## [Document section]

This sequel to 'Toy Story' sees pull-string cowboy Woody (voiced by Tom Hanks) kidnapped by toy collector Al, who plans to sell him to a Japanese toy museum. Assisted by Mr Potato Head, Slinky Dog and Rex the Dinosaur, action figure Buzz Lightyear (Tim Allen) sets off to the rescue, but when they get to Al's store Buzz is mistakenly boxed up and his place taken by a new, flashier Lightyear model - complete with utility belt! Meanwhile, Woody has discovered that he was once the star of a popular children's television show, and is no longer sure he wants to return to Andy's toy cupboard.

## [Given entries]
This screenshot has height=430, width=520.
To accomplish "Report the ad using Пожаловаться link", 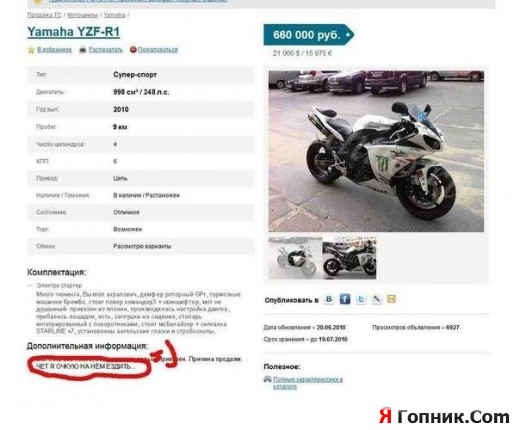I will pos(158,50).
==
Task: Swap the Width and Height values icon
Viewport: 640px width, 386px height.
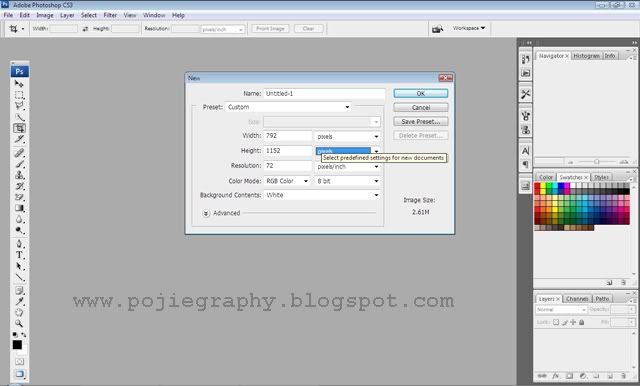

## [To-do list]
A: Can you extract the passage of the Toy Story sequel summary that begins at the words "This sequel to" and stops after "Andy's toy cupboard."?
B: Which toys does the Toy Story sequel summary name as assisting Buzz Lightyear in the rescue?

## [Results for each task]
A:
This sequel to 'Toy Story' sees pull-string cowboy Woody (voiced by Tom Hanks) kidnapped by toy collector Al, who plans to sell him to a Japanese toy museum. Assisted by Mr Potato Head, Slinky Dog and Rex the Dinosaur, action figure Buzz Lightyear (Tim Allen) sets off to the rescue, but when they get to Al's store Buzz is mistakenly boxed up and his place taken by a new, flashier Lightyear model - complete with utility belt! Meanwhile, Woody has discovered that he was once the star of a popular children's television show, and is no longer sure he wants to return to Andy's toy cupboard.

B: Mr Potato Head, Slinky Dog and Rex the Dinosaur